US dollar traders found themselves in freefall yesterday after Federal Reserve chair Jerome Powell strongly suggested that interest rate cuts could be on the cards in the US.
During testimony given to the United States Congress which began at 2pm GMT yesterday and will resume at the same time today, Powell said that the Fed would “act as appropriate” to create the conditions for the US economy to expand for 10 years.
However, what remains unclear is whether or not the Federal Reserve will decide to cut the rate by half a percentage point, which up until last week was its expected route, or by just a quarter of a point.

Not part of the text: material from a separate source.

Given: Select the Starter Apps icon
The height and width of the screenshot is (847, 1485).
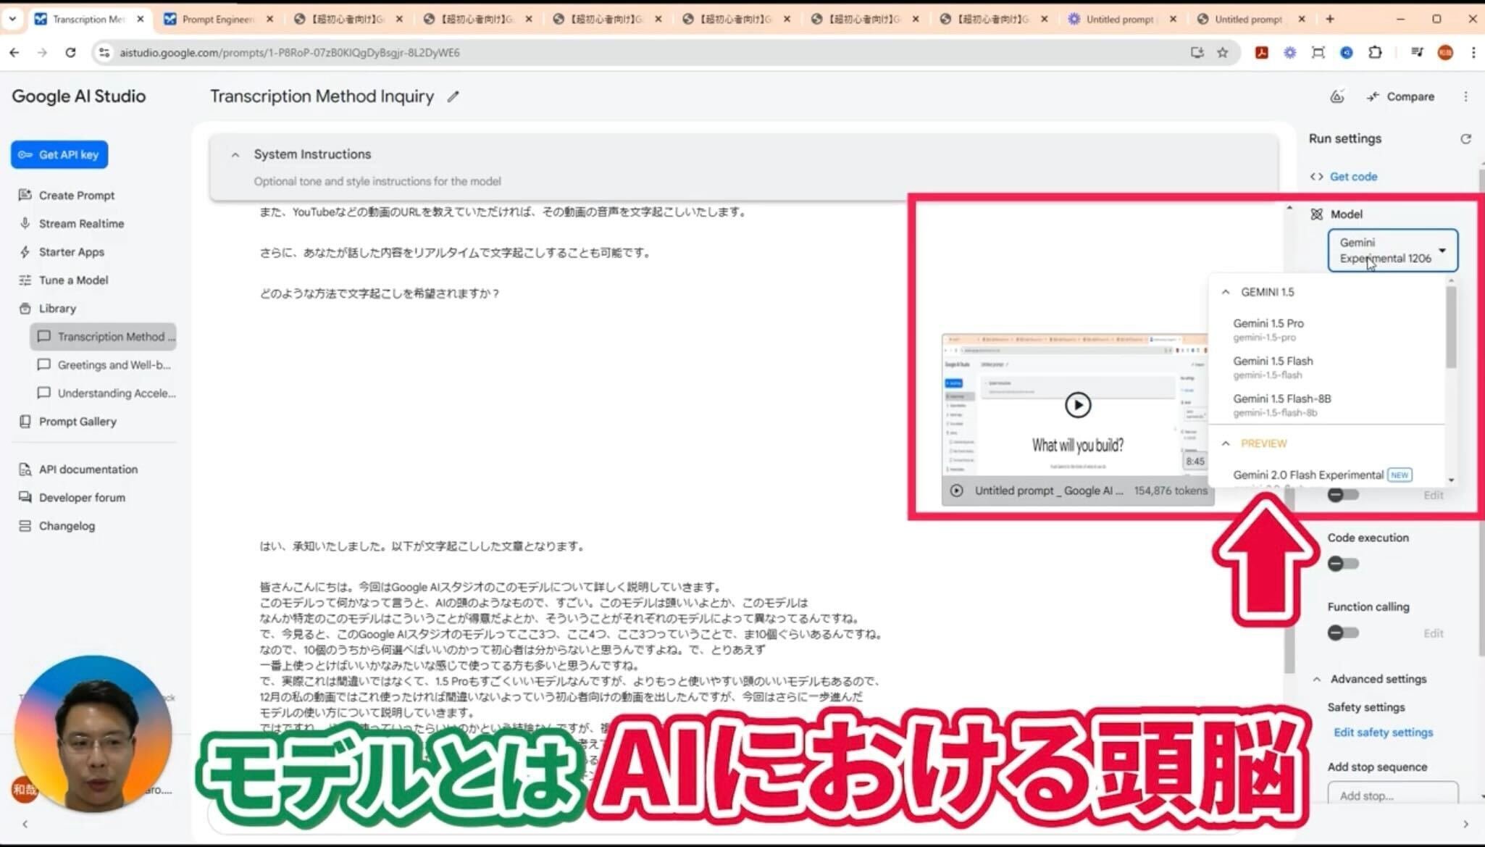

While the latter option curried favour among traders during the first half of this week, it now appears that the first option could transpire.

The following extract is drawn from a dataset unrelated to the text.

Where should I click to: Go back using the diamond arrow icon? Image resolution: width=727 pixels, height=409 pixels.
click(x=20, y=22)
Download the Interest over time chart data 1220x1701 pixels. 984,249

According to Reuters, money market futures have changed to reflect a 30% likelihood that the Federal Reserve will make this choice. This new forecast meant that the dollar suffered a significant decline in the forex markets over the course of Thursday.
It went down by an entire half a percentage point in its pair against the so-called safe haven Japanese yen. It dropped to 107.96 at one stage, which was a far cry from its highest point in six weeks, 108.99, which was reached on Wednesday.
The dollar index, which monitors how the greenback is performing compared to six other major currencies from across the globe including the pound and the euro, went down by 0.2%. It reached 96.877 at one stage, which has marked two days in a row in which it went down. It looked set to end the week on an overall drop.
The Canadian dollar is on a high at the moment and was seen close to its best position in eight months yesterday. In contrast to the Federal Reserve, the Reserve Bank of Australia and others around the world, the Bank of Canada confirmed that it did not intend to slash interest rates – and would instead keep them where they were. This was good news for the Canadian dollar, which stood at $1.3052 in its pair with the US dollar.
The problems facing the US dollar spelled some good news for the long-suffering British pound. This went up slightly in its pair with the US dollar and was seen trading at $1.2529 in this pair at one stage. This was a welcome respite for the currency, which is currently plagued by political tensions as the Conservative Party elects its new leader – and the next Prime Minister.
There have also been some negative economic releases in recent weeks, and there are question marks over whether or not the UK can leave the European Union in an orderly fashion ahead of the October 31st deadline.
Ursula von der Leyen, who is the nominee for the head of the European Commission, said yesterday that she did not intend to re-open negotiations with the UK.